I still get id'd sometimes and i am 28 its a bit shocking, 



Ooooh need to tell you guys we have our second show next week i have entered Jin and Opi now just need to get Opi to pose:?i did say to the guy he might not pose well so i don't get to embarrassed on the day. cross your fingers for me


----------



## Flashy (Jul 1, 2007)

Ooh. Exciting. Good luck


----------



## Bunnicula (Jul 1, 2007)

I just got the chance to check our your blog. Newbie does look a bit like our Stewart did...though Stew was much smaller. And Misty could be our Pipkin's twin.

All our bunns are Holland Lops. They are so much fun.

How is Misty's personality? Pipkin is a real cuddler with rabbits, humans, and cats. He loves to lay at my feet and then suddenly spring up, dash up my body, and nip me on the nose. Ouch! But it's always a soft nip. Then he kisses to make up.

Thanks for sharing all the photos of your rabbits. They are so adorable. I love the babies.

I look forward to continuing to check your blog. I'll need to get one started soon and get photos posted of our warren. Will let you know when I do.

Mary Ellen


----------



## polly (Jul 2, 2007)

Misty is really quite independant, but she loves cheek rubs, my sister in law say's Newbie is the cuddly one but for me it was always Misty and Newbie will tolerate you lol. These are both Dwarf lops and a bit pudgy at that!! I will maybe try to weigh them if i get the chance have 2 more bunnies still to come for bunnysitting this week, Puts me up to 20 rabbits and no more space lol.

I will keep an eye out for your blog


----------



## polly (Jul 6, 2007)

This is Mikki and Ross. Ross is Bruce's best friend, it was their wedding on weds, they chose independance day to get married. Bruce was one of the best men (their was 3) and i was chief matron of honour. didn't get any pics of us as we were running about mental behind the scene lol


----------



## ~Bracon~ (Jul 6, 2007)

I love the pics :inlove:


----------



## polly (Jul 7, 2007)

So just got back from the show.
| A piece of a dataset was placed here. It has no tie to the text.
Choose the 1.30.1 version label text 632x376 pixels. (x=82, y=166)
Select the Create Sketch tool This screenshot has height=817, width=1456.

Jin got a second and Opi got a first in the junior but its not much as there were no other opals lol.

And Jack Black has been sold so he is going to his new home tomorrow. One of the girls who works with me is taking him she really wanted a black rabbit, and we can't breed him anymore.:?


----------



## polly (Jul 8, 2007)

So Jack went to his new home today i m not to sad though as it is a girl at work who has got him so i will prob see him often, the little black baby (Miffy and Jacks) is a boy and we have managed to straighten his teeth with chews (thanks Tracy) So Bruce has agreed i can keep him until i get another black ( like i will give him up if i can help it lol) so we have called him JJ (jack junior) he is a typical nethie mischief and keeps trying to groom me but doesn't seem to have the knack and keeps nibbling my legs instead my poor laptop is getting battered as he keeps making me jump!!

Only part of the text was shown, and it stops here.